__
TR22-052 | 18th April 2022 10:30
__

#### Verifying The Unseen: Interactive Proofs for Label-Invariant Distribution Properties

**Abstract:**
Given i.i.d. samples from an unknown distribution over a large domain $[N]$, approximating several basic quantities, including the distribution's support size, its entropy, and its distance from the uniform distribution, requires $\Theta(N / \log N)$ samples [Valiant and Valiant, STOC 2011].

Suppose, however, that we can interact with a powerful but untrusted prover, who knows the entire distribution (or a good approximation of it). Can we use such a prover to approximate (or rather, to approximately {\em verify}) such statistical quantities more efficiently? We show that this is indeed the case: the support size, the entropy, and the distance from the uniform distribution, can all be approximately verified via a 2-message interactive proof, where the communication complexity, the verifier's running time, and the sample complexity are $\widetilde{O}({\sqrt{N}})$. For all these quantities, the sample complexity is tight up to $\polylog N$ factors (for any interactive proof, regardless of its communication complexity or verification time).

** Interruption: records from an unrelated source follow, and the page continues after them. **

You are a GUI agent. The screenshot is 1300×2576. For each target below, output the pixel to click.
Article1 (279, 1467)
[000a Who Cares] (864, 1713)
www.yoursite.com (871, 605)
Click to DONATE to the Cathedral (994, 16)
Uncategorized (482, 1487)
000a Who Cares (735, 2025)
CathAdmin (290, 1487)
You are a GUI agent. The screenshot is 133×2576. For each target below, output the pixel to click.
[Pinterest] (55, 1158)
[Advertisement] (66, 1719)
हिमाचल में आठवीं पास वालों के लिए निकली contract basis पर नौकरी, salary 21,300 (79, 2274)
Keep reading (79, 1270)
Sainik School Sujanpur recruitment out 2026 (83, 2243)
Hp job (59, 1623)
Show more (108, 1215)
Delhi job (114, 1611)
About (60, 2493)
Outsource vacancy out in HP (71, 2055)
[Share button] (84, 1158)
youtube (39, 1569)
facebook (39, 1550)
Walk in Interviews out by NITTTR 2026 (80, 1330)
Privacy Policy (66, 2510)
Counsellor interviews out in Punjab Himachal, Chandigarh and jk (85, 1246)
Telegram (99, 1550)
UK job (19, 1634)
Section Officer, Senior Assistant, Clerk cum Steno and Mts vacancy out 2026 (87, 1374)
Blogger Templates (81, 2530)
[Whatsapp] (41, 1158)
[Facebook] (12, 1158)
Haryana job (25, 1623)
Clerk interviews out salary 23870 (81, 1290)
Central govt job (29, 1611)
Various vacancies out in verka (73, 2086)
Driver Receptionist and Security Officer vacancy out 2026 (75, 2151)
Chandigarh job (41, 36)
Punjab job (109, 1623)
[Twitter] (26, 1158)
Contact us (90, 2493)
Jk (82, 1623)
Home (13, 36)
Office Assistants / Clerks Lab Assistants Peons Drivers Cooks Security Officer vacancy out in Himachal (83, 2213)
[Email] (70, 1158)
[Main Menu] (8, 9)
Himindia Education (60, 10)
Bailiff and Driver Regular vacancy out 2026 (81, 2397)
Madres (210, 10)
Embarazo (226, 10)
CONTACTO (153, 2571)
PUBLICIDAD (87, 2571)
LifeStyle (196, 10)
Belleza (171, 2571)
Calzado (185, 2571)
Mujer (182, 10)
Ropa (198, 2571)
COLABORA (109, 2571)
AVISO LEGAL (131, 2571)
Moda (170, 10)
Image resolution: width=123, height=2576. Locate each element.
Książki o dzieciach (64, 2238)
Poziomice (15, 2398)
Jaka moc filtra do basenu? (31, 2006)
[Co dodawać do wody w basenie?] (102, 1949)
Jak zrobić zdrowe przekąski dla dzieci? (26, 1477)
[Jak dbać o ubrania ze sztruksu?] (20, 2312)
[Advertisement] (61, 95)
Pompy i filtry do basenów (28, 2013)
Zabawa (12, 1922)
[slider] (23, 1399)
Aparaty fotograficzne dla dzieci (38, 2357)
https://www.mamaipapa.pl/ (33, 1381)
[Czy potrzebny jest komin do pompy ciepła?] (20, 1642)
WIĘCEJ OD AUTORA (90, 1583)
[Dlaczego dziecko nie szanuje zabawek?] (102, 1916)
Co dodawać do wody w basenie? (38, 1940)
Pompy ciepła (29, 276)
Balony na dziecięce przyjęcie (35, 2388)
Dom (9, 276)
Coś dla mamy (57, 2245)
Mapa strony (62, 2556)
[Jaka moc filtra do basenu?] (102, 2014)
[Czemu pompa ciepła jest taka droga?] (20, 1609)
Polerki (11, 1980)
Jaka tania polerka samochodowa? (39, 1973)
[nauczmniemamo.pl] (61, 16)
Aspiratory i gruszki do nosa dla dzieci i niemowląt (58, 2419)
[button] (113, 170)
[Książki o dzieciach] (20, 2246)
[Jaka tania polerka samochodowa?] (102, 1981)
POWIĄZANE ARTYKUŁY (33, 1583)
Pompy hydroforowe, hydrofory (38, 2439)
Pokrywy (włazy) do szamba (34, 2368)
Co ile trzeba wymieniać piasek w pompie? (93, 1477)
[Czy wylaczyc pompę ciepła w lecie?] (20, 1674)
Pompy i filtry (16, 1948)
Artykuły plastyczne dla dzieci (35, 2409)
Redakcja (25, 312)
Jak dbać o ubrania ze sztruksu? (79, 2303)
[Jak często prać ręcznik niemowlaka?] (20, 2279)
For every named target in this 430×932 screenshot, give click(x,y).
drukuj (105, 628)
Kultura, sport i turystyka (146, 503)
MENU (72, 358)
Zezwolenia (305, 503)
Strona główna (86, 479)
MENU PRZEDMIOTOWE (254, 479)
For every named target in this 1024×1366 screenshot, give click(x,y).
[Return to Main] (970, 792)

More generally, we give a tolerant interactive proof system with the above sample and communication complexities for verifying a distribution's proximity to any label-invariant property (any property that is invariant to re-labeling of the elements in the distribution's support). The verifier's running time in this more general protocol is also $\widetilde{O}({\sqrt{N}})$, under a mild assumption about the complexity of deciding, given a compact representation of a distribution, whether it is in the property or far from it.